+++ PROVIDED TEXT +++

Advances in the diagnosis and endovascular treatment of abdominal aortic aneurysm (AAA) patients would not have been possible without the concomitant development in vascular imaging techniques. Duplex ultrasound (DUS), computed tomography angiography (CTA) and magnetic resonance angiography (MRA) can all provide useful information non-invasively.
Depending on what the objective of the exam is, we must define which imaging method will be the most appropriate. The objectives of imaging techniques in AAA are as follows:
- Screening for AAA in patients at high risk
- Surveillance of AAA
- Intervention planning for AAA repair
- Follow-up after AAA repair
Besides the advantages and disadvantages of each imaging modality, the cost of each imaging modality (e.g., purchase, maintenance, use of contrast agents, training of staff, etc.) also plays a role in the use of each technique. Another concern is that, although contrast media provide significant diagnostic benefit, there is some risk of contrast medium-related adverse events in a small percentage of patients, which may include renal failure, contrast-induced nephropathy, and allergic reactions, among others (Table 1) [1,2].
Table 1. Comparison of non-invasive techniques for imaging the aorta.
|Involvement of aortic branches||+||+++||+++|
|Technical aspects||Operator and patient dependent||Timing of contrast administration important||Unsuitable for ferromagnetic stents and pacemaker bearers. Artefacts|
+ means a positive remark and – means a negative remark.
DUS: duplex ultrasound; CTA: computed tomography angiography; EVAR: endovascular aneurysm repair; MRA: magnetic resonance angiography
The role of imaging for screening and surveillance of AAA
Among the different imaging modalities available for AAA screening and surveillance, ultrasound is the method of choice because it is widely available, time-efficient, inexpensive and accurate [3,4]. Ultrasound can reliably image the infrarenal aorta in 98.5% of subjects; however, visualising the aorta may be difficult in some cases (1-2%) and this should be recognised .
The use of a standardised ultrasound protocol reduces variability. Measurements must be performed in a plane perpendicular to the aortic longitudinal axis, which will vary in the presence of aortic tortuosity.

+++ INFORMATION PROVIDED +++

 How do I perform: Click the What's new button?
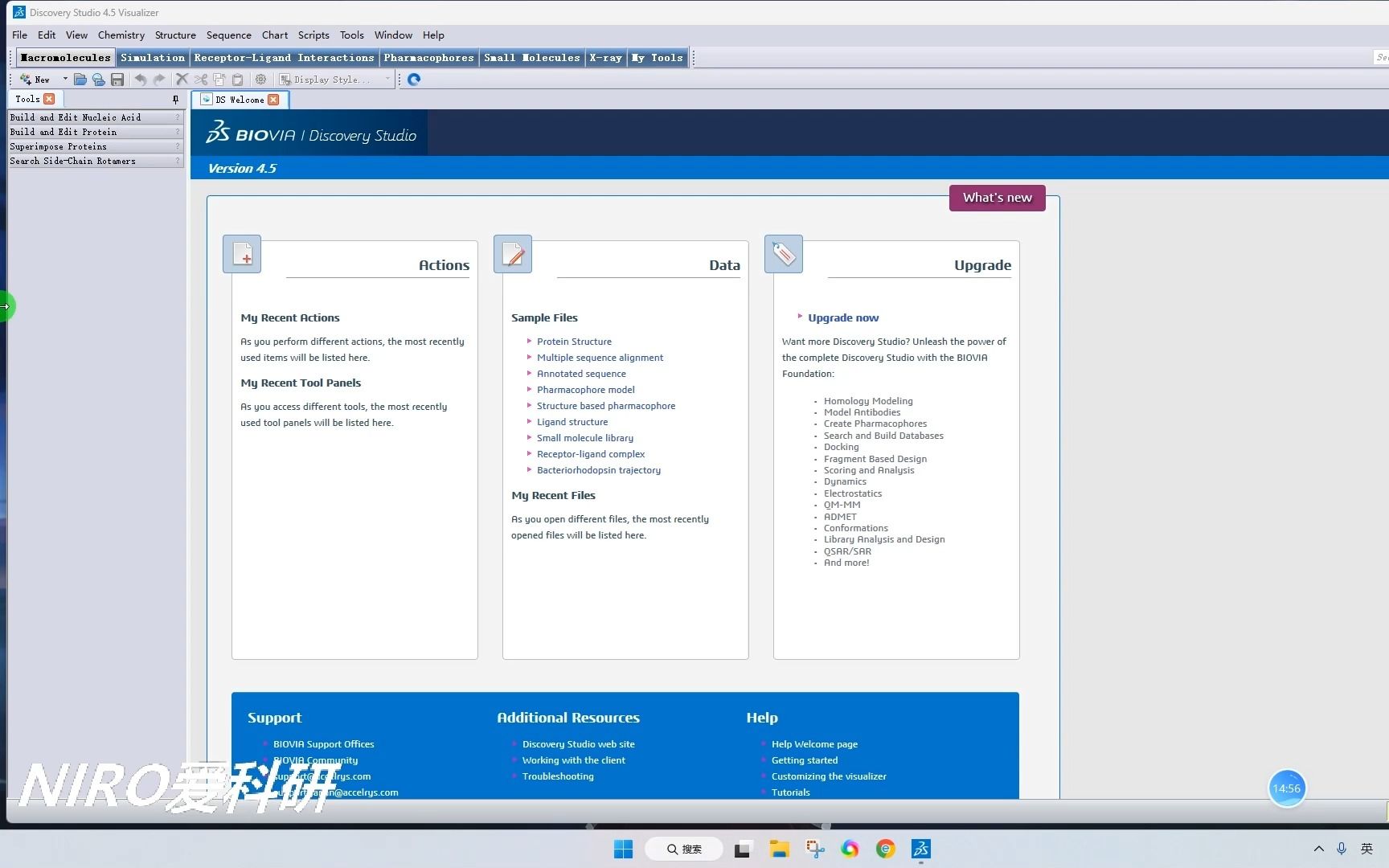click(x=997, y=198)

+++

**PARTS OF THE EXERCISE:**
a. Copy word for word the passage of the abdominal aortic aneurysm imaging text that opens with the words containing "Table 1. Comparison" and closes with "be recognised .".
b. Why does the abdominal aortic aneurysm imaging text say that ultrasound is the method of choice for AAA screening and surveillance? Answer in one to three sentences.

**EXPECTED RESPONSES:**
a.
Table 1. Comparison of non-invasive techniques for imaging the aorta.
|Involvement of aortic branches||+||+++||+++|
|Technical aspects||Operator and patient dependent||Timing of contrast administration important||Unsuitable for ferromagnetic stents and pacemaker bearers. Artefacts|
+ means a positive remark and – means a negative remark.
DUS: duplex ultrasound; CTA: computed tomography angiography; EVAR: endovascular aneurysm repair; MRA: magnetic resonance angiography
The role of imaging for screening and surveillance of AAA
Among the different imaging modalities available for AAA screening and surveillance, ultrasound is the method of choice because it is widely available, time-efficient, inexpensive and accurate [3,4]. Ultrasound can reliably image the infrarenal aorta in 98.5% of subjects; however, visualising the aorta may be difficult in some cases (1-2%) and this should be recognised .

b. Ultrasound is the method of choice for AAA screening and surveillance because it is widely available, time-efficient, inexpensive and accurate.